One of the principal advantages of converging voice and data is to save money and to simplify administration and management by running both types of traffic over the same physical infrastructure. With this in mind, it is ironic that most of the engineering effort expended during the VoIP architecture design phase focuses on logically separating this same voice and data traffic.
Packetized voice is indistinguishable from any other packet data at Layers 2 and 3, and thus is subject to the same networking and security risks that plague data-only networks. The general idea that motivates the logical separation of data from voice is the expectation that network events such as broadcast storms and congestion, and security-related phenomena such as worms and DoS attacks, that affect one network will not impact the other. This is the principal consequence of compartmentalization.
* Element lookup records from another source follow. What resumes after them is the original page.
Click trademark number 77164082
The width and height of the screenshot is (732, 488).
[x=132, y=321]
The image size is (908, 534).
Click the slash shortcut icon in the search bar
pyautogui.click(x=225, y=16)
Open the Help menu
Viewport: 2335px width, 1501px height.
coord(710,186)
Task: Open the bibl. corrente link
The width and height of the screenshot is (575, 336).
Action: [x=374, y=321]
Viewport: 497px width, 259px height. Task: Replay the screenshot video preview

In practice, system and security administrators have a number of options to realize this logical division. Packet headers can be manipulated in order to separate datagrams and datastreams at Layer 2, to provide certain classes of packets with preferential treatment or more bandwidth; and to alter source and destination IP addresses. Firewalls (particularly VoIP-aware firewalls), application layer gateways (ALGs), routers, and switches are inserted in the datapath to monitor and control traffic streams. Many devices now support robust access control lists (ACLs) that are used to fine-tune network and application access. Encryption is used often to ensure data and signal channel authentication, integrity, and privacy, but the encryption process results...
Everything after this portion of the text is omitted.